[SUPPLIED DATA]
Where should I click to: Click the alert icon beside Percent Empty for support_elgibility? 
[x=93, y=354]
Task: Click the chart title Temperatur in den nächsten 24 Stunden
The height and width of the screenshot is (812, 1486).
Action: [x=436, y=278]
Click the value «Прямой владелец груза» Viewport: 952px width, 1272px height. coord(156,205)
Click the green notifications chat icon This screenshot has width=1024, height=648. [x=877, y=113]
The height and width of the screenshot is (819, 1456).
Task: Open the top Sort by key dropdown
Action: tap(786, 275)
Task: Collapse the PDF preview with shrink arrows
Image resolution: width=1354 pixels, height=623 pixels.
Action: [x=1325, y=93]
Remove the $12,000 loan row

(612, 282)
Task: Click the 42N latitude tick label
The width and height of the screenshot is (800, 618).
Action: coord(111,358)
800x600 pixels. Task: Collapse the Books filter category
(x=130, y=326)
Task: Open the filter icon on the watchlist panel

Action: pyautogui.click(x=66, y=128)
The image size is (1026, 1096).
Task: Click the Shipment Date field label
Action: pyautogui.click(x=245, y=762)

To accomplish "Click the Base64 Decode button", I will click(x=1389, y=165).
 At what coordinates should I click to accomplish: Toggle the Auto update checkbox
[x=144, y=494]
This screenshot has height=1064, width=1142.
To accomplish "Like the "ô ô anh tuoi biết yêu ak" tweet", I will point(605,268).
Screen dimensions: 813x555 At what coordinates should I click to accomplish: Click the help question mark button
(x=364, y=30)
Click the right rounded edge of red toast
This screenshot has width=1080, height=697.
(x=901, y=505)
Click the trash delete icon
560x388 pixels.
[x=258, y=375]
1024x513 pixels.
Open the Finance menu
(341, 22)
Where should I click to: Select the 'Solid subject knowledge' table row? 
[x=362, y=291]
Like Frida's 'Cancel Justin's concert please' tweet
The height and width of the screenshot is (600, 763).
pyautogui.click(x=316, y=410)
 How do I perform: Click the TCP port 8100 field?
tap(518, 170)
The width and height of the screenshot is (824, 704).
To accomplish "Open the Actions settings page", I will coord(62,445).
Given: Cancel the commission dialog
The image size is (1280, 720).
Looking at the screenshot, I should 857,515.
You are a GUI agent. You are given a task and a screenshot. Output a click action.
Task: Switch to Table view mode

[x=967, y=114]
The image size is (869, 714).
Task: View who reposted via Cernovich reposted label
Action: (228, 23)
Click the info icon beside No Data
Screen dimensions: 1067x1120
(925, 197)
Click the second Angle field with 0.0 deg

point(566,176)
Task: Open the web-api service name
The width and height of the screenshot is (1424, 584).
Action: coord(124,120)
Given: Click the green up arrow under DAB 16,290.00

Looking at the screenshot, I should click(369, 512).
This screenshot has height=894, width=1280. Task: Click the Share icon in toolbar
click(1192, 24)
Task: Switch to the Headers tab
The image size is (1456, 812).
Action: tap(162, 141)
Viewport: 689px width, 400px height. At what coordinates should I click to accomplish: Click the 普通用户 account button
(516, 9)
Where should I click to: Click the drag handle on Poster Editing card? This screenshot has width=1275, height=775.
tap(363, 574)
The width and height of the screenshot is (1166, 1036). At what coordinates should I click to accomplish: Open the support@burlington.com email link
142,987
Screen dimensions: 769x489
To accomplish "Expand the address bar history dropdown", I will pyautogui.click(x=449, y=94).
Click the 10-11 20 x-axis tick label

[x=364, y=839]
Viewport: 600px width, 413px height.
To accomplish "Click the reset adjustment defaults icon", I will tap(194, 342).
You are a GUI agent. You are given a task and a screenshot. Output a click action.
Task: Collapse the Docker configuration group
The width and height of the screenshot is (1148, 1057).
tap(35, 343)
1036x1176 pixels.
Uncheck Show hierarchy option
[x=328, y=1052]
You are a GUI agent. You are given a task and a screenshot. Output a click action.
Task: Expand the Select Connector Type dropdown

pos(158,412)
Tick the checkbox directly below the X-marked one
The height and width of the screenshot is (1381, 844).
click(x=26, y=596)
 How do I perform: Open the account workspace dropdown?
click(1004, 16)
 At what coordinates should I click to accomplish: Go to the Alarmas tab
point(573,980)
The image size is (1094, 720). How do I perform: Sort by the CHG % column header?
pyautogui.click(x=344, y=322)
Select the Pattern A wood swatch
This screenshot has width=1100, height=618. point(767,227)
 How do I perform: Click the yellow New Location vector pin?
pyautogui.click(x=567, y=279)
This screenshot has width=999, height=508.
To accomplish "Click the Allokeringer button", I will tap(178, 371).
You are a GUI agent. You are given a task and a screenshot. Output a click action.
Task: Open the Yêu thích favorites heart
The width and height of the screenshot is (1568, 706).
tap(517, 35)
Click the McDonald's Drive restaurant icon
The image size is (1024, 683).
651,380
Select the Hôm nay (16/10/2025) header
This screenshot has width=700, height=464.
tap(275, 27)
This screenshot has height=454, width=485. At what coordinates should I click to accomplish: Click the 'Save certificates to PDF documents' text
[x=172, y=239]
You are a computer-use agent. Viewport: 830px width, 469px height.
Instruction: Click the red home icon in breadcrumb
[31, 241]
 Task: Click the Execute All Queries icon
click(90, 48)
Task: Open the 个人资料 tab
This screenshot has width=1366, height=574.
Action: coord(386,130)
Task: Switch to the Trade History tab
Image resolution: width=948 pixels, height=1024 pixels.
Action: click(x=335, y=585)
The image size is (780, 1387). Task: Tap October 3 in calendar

[WORK TO BE COMPLETED] Copy out the records exactly, everything from the line containing "Task: Open the filter" down to the line containing "Looking at the screenshot, I should 857,515.".

[EXERCISE SOLUTION]
Task: Open the filter icon on the watchlist panel

Action: pyautogui.click(x=66, y=128)
The image size is (1026, 1096).
Task: Click the Shipment Date field label
Action: pyautogui.click(x=245, y=762)

To accomplish "Click the Base64 Decode button", I will click(x=1389, y=165).
 At what coordinates should I click to accomplish: Toggle the Auto update checkbox
[x=144, y=494]
This screenshot has height=1064, width=1142.
To accomplish "Like the "ô ô anh tuoi biết yêu ak" tweet", I will point(605,268).
Screen dimensions: 813x555 At what coordinates should I click to accomplish: Click the help question mark button
(x=364, y=30)
Click the right rounded edge of red toast
This screenshot has width=1080, height=697.
(x=901, y=505)
Click the trash delete icon
560x388 pixels.
[x=258, y=375]
1024x513 pixels.
Open the Finance menu
(341, 22)
Where should I click to: Select the 'Solid subject knowledge' table row? 
[x=362, y=291]
Like Frida's 'Cancel Justin's concert please' tweet
The height and width of the screenshot is (600, 763).
pyautogui.click(x=316, y=410)
 How do I perform: Click the TCP port 8100 field?
tap(518, 170)
The width and height of the screenshot is (824, 704).
To accomplish "Open the Actions settings page", I will coord(62,445).
Given: Cancel the commission dialog
The image size is (1280, 720).
Looking at the screenshot, I should 857,515.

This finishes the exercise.